Laurent expansion, represents a complex function as a power series that includes terms of negative degree. Unlike Taylor series, which only considers positive powers, the Laurent series accounts for both positive and negative powers.

$$ f(z)=\sum_{n=-\infty}^{\infty} a_n(z-c)^n $$

The part of the series that contains negative powers is called the principal part.
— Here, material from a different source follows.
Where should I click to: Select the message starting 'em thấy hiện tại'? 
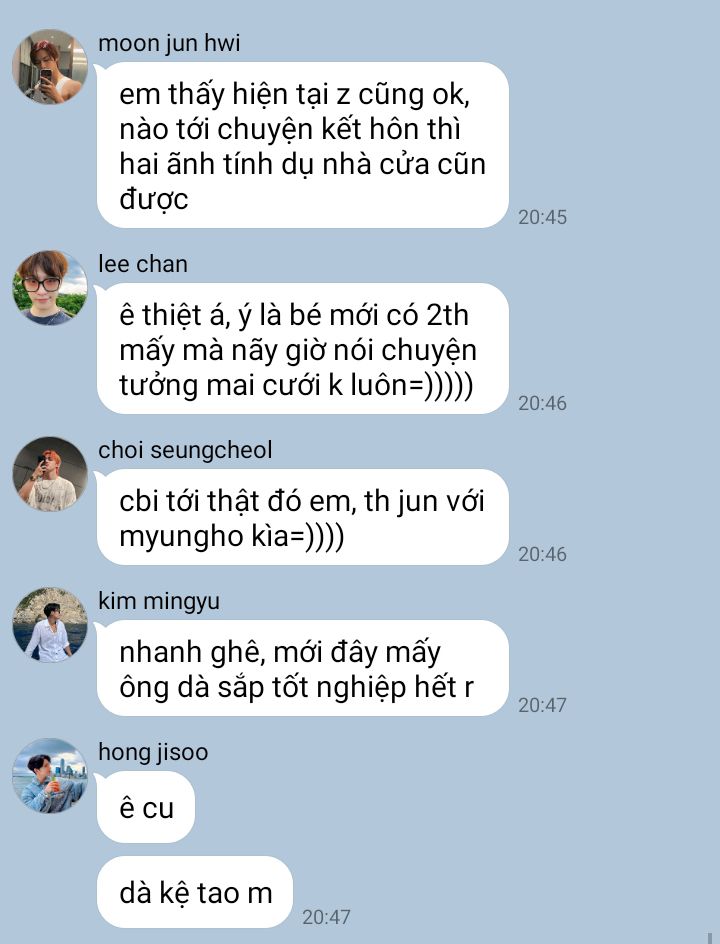(x=303, y=145)
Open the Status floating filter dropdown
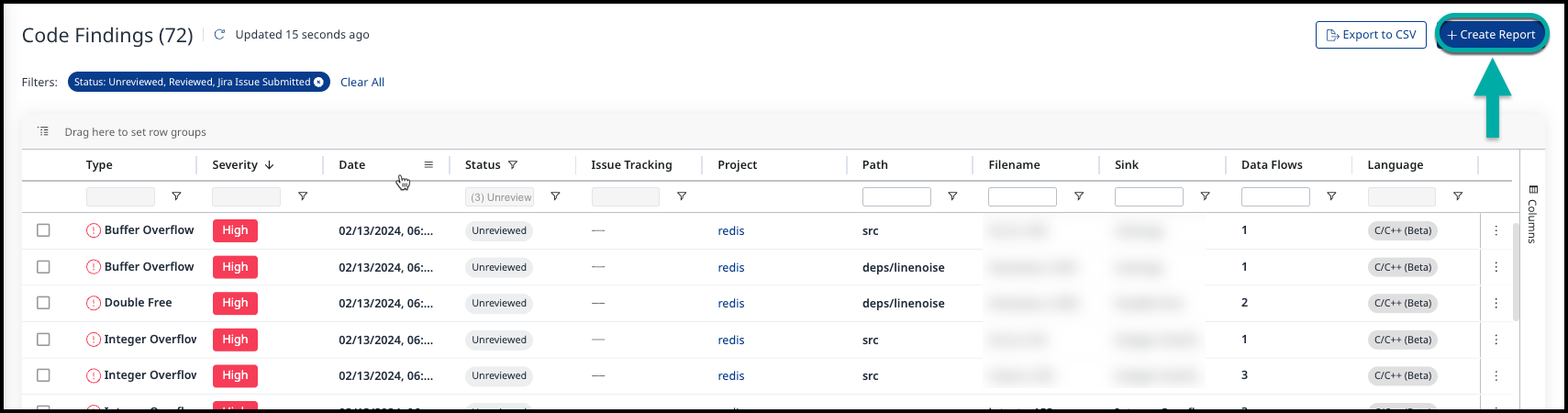Viewport: 1568px width, 413px height. pyautogui.click(x=499, y=197)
$$ \oint_C f(z)dz=\sum_{n=-\infty}^\infty a_n\oint_C (z-c)^ndz $$ When $c$ is an isolated singularity, the following holds. $$ \oint_C (z-c)^n dz= \begin{cases} 2\pi i & n=-1\\ 0 & n\neq -1 \end{cases} $$

$a_{-1}$ is called residue.

$$ \begin{align*} a_{-1}=\operatorname{Res}_{z=c} f(z)&={1\over 2\pi i}\oint_C f(z)dz\\ \oint_C f(z)dz &= 2\pi i\cdot \operatorname{Res}_{z=c} \end{align*} $$

When the isolated singularity is a pole of order $n$,

$$ (z-c)^n f(z)=\sum_{k=0}^\infty a_{k-n}(z-c)^k $$ and

$$ \operatorname{Res}_{z=c} f(z)={1\over (n-1)!}\lim_{z\to c}{d^{n-1}\over dz^{n-1}}[(z-c)^n f(z)] $$

Let us calculate the integral over a circle centered at $i$ with radius 1.

$$ f(z)={z^2\over (z-i)} $$

This function has an isolated singularity at $z=i$ and the singularity is a pole of order 1.
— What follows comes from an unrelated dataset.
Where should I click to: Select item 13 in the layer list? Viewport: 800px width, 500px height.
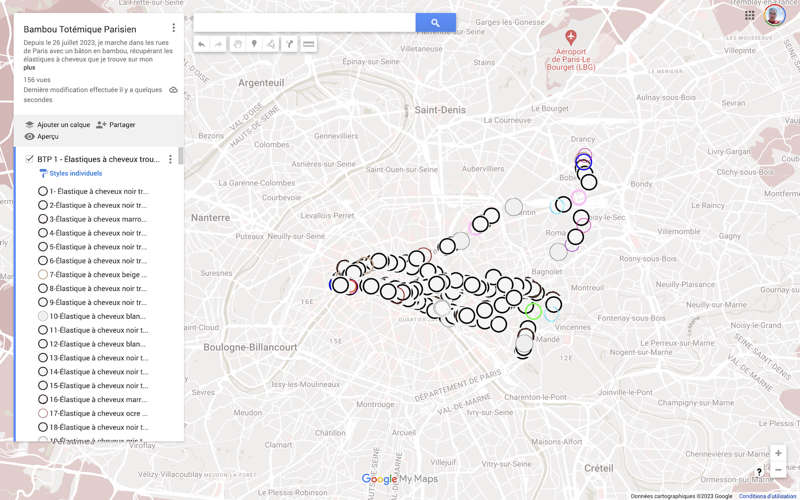[x=97, y=358]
$$ \begin{align*} \operatorname{Res}_{z=i} f(z)&=\lim_{z\to i}(z-i)\cdot {z^2\over (z-i)}=-1\\ \oint_C f(z)dz &= -2\pi i \end{align*} $$

from sympy import residue, I
from sympy.abc import z

residue(z**2/(z-I),z,I)

$\displaystyle -1$

Let us calculate the integral over a circle centered at origin with radius 10.
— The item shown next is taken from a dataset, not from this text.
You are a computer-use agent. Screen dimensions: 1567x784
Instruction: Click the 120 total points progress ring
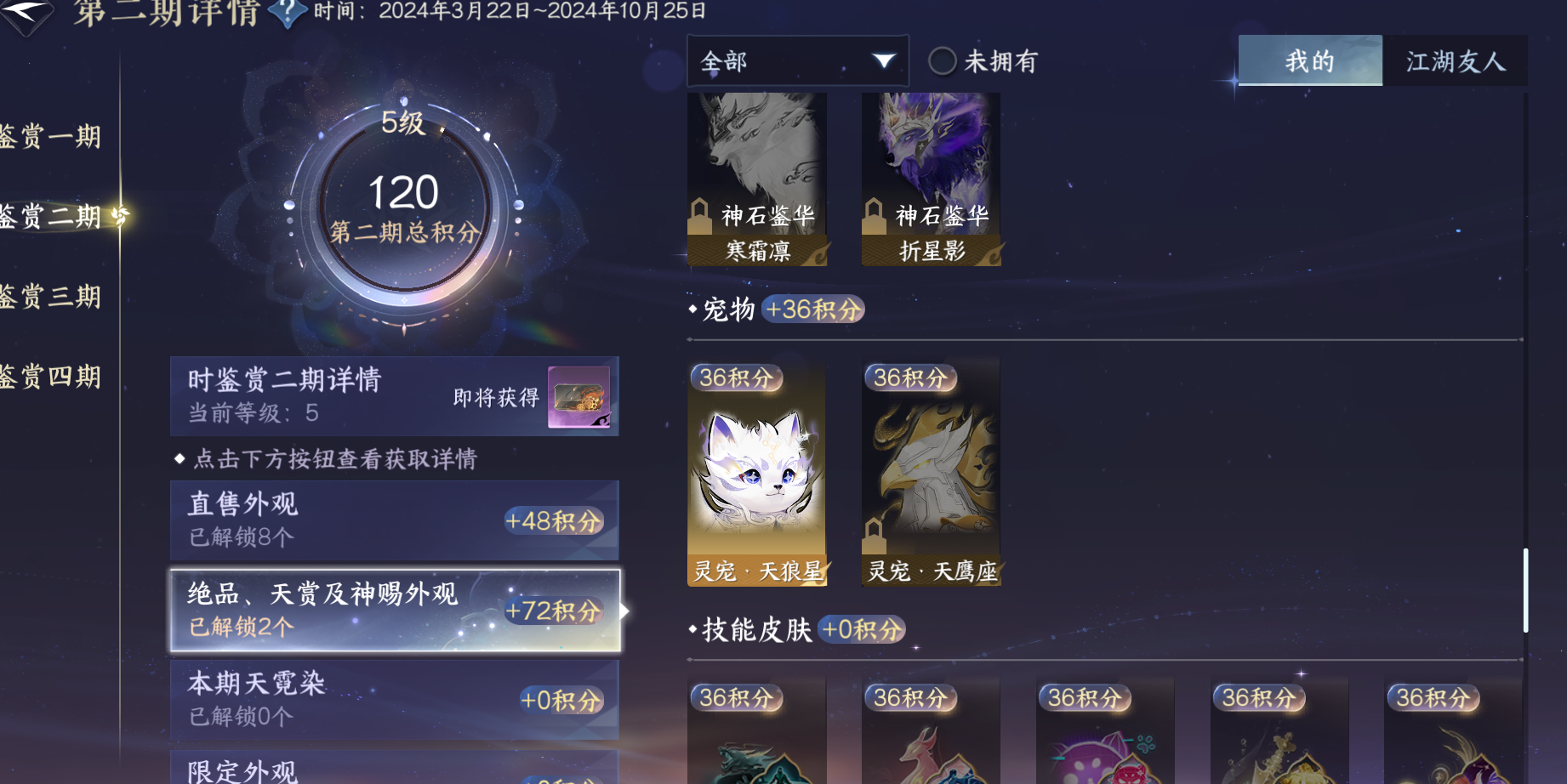pyautogui.click(x=404, y=208)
$$ f(z)={1\over z(z-1)^2} $$

This function has an isolated singularity at $z=0$ and the singularity is a pole of order 1 and has another isolated singularity at $z=1$ and the singularity is a pole of order 2. $$ \begin{align*} \operatorname{Res}_{z=0} f(z)&=\lim_{z\to 0} z\cdot {1\over z(z-1)^2}\\ &=1\\ \operatorname{Res}_{z=1} f(z)&=\lim_{z\to 1} {d\over dz}(z-1)^2\cdot {1\over z(z-1)^2}\\ &=\lim_{z\to 1}(-{1\over z^2})\\ &=-1\\ \oint {1\over z(z-1)^2} dz &= 2\pi i(1-1)\\ &=0 \end{align*} $$

residue(1/(z*(z-1)**2),z,0)

$\displaystyle 1$

residue(1/(z*(z-1)**2),z,1)

$\displaystyle -1$

Let us calculate the integral over a half circle centered at origin with radius 10 in the positive plane.

$$ f(z)={z-2\over (z^2+1)^2} $$

This function has an isolated singularity at $z=i$ and the singularity is a pole of order 2.

$$ \begin{align*} \operatorname{Res}_{z=i} f(z)&=(z-i)^2\cdot {z-2\over (z^2+1)^2}\\ &=\lim_{z\to i}{d\over dz}{z-2\over (z+i)^2}\\ &=\lim_{z\to i}{(z+i)^2-2(z+i)(z-2)\over (z+i)^4}\\ &=-{1\over 2i}\\ \oint_C f(z)dz &= 2\pi i\cdot -{1\over 2i}\\ &=-\pi \end{align*} $$

residue((z-2)/((z**2+1)**2),z,I)

$\displaystyle \frac{i}{2}$

import sympy 
sympy.diff((z-2)/(z+I)**2,z)

$\displaystyle - \frac{2 \left(z - 2\right)}{\left(z + i\right)^{3}} + \frac{1}{\left(z + i\right)^{2}}$